TFM's argument that the Bank "is estopped from claiming that the terms of the mortgagee clause are ambiguous" because the Bank "never obtained a copy of the insurance policy" is without merit. TFM does not refer this court to any authority suggesting that an insured cannot collect under a valid insurance policy because the insured never obtained a copy of that policy.
Although Tennessee insurance law states that "[w]here . . . ambiguous language limits the coverage of an insurance policy, that language must be construed against the insurance company and in favor of the insured," id., the Bank did not seek summary judgment on the issue of the meaning of the contract.
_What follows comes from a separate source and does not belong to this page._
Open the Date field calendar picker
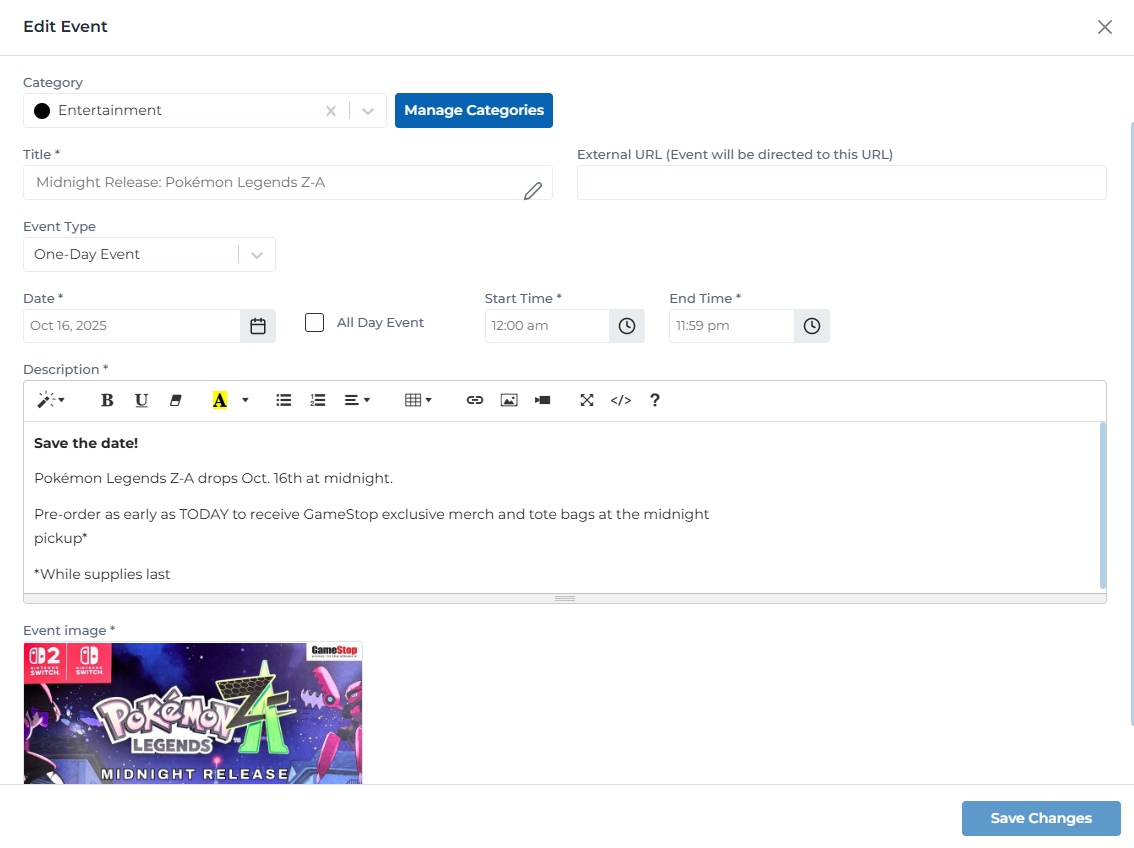Image resolution: width=1134 pixels, height=848 pixels. pos(257,325)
It is therefore necessary only to reverse the district court's order granting summary judgment to TFM on the meaning of the contract because there exist, at a minimum, genuine issues of material fact as to the meaning of the contract, and remand the case for further proceedings.
If on remand the court determines that the Bank has met the notice requirement of the contract, it will not be necessary for the court to address the further question of whether Tennessee Code section 56-7-804 prohibits TFM from invalidating the Bank's claim. The district court held that the Bank contracted away any protection that section 56-7-804 might have provided, but the court did so based on the questionable premise that the Bank had contracted away the protection of a statutory provision that mandated that very contract provision. Contractual provisions mandated by statute cannot ordinarily be contracted around by the parties. See Hermitage Health Life Ins. Co. v. Cagle, 57 Tenn. App. 507, 420 S.W.2d 591, 594 (1967) ("It is a well established rule of law in this state that any statute applicable to an insurance policy becomes part of the policy and such statutory provisions override and supersede anything in the policy repugnant to the provisions of the statute.") (citing Johnson Transfer Freight Lines v. Am. Nat'l Fire Ins. Co., 168 Tenn. 514, 79 S.W.2d 587, 589 (1935)); see also 2 Lee R. Russ Thomas F. Segalla, Couch on Insurance § 19:2 (3d ed. updated 2006). Neither TFM nor the district court cites authority for the power of the parties to contract out of the protections of section 56-7-804, and there is nothing in the language of this particular statute suggesting that parties may do so. In reversing, however, we do not rely in the alternative on section 56-7-804 to hold that the contractual language at issue is statutorily precluded from requiring notice in this case. There is a preliminary legal question that would have to be resolved in order to reach that conclusion, and the district court did not address it. Tennessee Code section 56-7-804 protects against invalidation based on "any foreclosure," and some interpretation is required to extend the protection to invalidation based on lack of notice of a foreclosure. We therefore decline to resolve the issue today.
The judgment of the district court is reversed and remanded for proceedings consistent with this opinion.